Yves Citton est professeur de littérature et media à l’Université Paris 8, après avoir enseigné à l’Université Grenoble-Alpes et à l’Université de Pittsburgh (États-Unis). Il co-dirige la revue « Multitudes » et a publié récemment les ouvrages « Médiarchie » (2017) et « Pour une écologie de l’attention » (2014) aux éditions du Seuil, ainsi que « Zazirocratie » (2011) et « Mythocratie » (2010) aux Éditions Amsterdam. Ses articles sont en accès libre sur www.yvescitton.net. Après le European Lab Forum de Lyon, auquel il a participé et dont Chronik.fr était partenaire créatif, nous l’avons rencontré pour qu’il nous expose ses réflexions sur le post-capitalisme.

Chronik.frParler de « post-capitalisme », n’est-ce pas se référer encore au capitalisme ? Comment penser le « post-capitalisme » en renouvelant les cadres de réflexion, alors notamment que les problématiques autour de « la fin de… » (« l’Histoire », « les idéologies », etc.) ont été tant de fois sujettes à caution  ?

 Y. C. : Je dirais qu’il y a plusieurs « fins » annoncées du capitalisme, toujours déjouées, toujours esquivées, toujours démenties. Il est important de distinguer au moins trois entre elles.

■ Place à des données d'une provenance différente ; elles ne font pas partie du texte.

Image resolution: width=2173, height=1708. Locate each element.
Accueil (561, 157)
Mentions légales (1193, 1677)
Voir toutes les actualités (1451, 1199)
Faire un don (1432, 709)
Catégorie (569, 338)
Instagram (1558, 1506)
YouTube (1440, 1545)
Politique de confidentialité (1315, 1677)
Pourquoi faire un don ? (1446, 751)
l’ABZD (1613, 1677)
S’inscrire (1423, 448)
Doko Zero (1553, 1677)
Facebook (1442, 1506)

Marx annonçait la nécessité d’un dépassement du capitalisme en tant que forme d’ « exploitation » inégalitaire et injuste du travail humain. Cela n’a rien perdu de son actualité : nous sommes dans un monde qui tend à la fois vers davantage d’égalité entre les continents et vers davantage d’inégalités entre les quartiers. Comme on l’a vu au cours du XXe siècle, il n’y aurait pas de nécessité inéluctable de sortie du capitalisme si celui-ci pouvait assurer une élévation-amélioration générale des conditions de vie au niveau de la planète, même si les Européens et les Nord-Américains devaient passer par une diminution de leurs privilèges hérités du colonialisme.

Or, cela semble difficile du fait d’une deuxième fin annoncée. Les pensées écologistes dénoncent l’impossibilité, c’est-à-dire l’insoutenabilité, du modèle extractiviste sur lequel s’est construit le capitalisme : l’ « extractivisme » consiste à puiser et épuiser des ressources temporairement disponibles sans se soucier d’assurer leur renouvellement soutenable.

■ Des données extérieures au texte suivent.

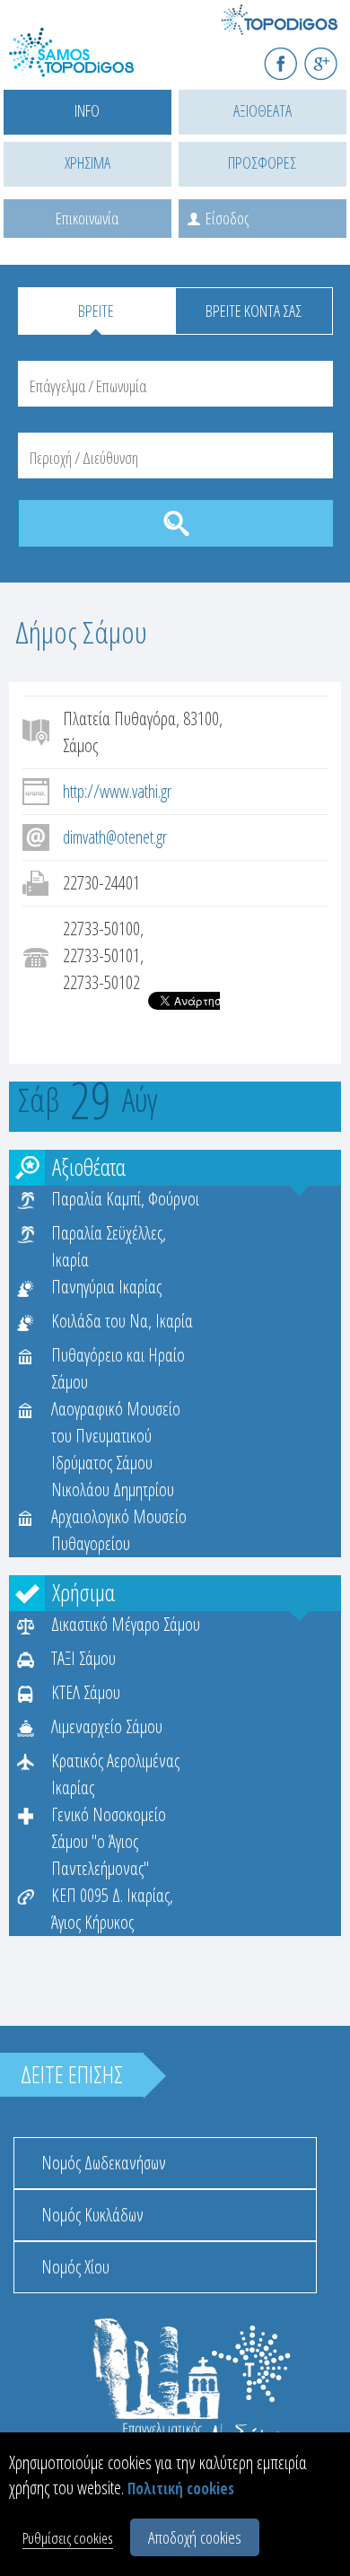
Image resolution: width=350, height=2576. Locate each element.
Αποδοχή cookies (194, 2537)
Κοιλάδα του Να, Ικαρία (122, 1321)
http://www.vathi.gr (117, 791)
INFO (87, 110)
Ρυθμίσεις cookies (67, 2538)
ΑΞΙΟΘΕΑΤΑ (262, 110)
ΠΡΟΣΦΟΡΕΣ (262, 162)
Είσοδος (227, 218)
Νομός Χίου (75, 2267)
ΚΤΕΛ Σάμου (85, 1692)
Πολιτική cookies (180, 2488)
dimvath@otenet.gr (115, 837)
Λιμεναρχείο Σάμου (106, 1726)
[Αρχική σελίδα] (90, 63)
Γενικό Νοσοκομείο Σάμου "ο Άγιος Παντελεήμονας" (108, 1841)
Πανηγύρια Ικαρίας (106, 1287)
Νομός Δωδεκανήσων (103, 2163)
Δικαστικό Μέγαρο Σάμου (125, 1624)
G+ (332, 56)
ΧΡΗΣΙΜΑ (87, 162)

Le dérèglement climatique, les effondrements de biodiversité, l’accumulation de sous-produits industriels dont nous sommes incapables de gérer les nuisances (dont les déchets radioactifs sont l’emblème le plus sinistre), tout cela nous met face à des limites que le capitalisme dénie sans cesse en faisant croire à un développement qualitatif illimité, induit par la vertu stimulatrice de la maximisation du profit actionnarial. Il devient de plus en plus difficile, et de plus en plus évidemment suicidaire, de croire à ses promesses.

Une troisième fin est à chercher dans un phénomène encore plus général, dénoncé depuis l’aube du capitalisme, mais qui revient le hanter périodiquement pour des raisons qui deviennent toujours plus pressantes. La puissance du capitalisme repose sur sa capacité à agencer les collaborations humaines sous l’aiguillon d’un « compétivisme » visant à maximiser le profit actionnarial. Autrement dit, le capital ne vise qu’à multiplier le capital : il ne se sert des activités des êtres vivants que pour une fin (le profit actionnarial) autre que cette activité elle-même.

Marx l’avait très bien décrit, d’innombrables moralistes s’en sont lamentés, des armées d’esprits nostalgiques y ont vu un attentat à la « noblesse de l’homme » – tout cela sans grand résultat. Assez d’humains ont trouvé assez d’avantages à se servir du jeu capitaliste (et à le servir en retour) pour qu’il continue sa progression à travers les crises multiples qui ont scandé son histoire.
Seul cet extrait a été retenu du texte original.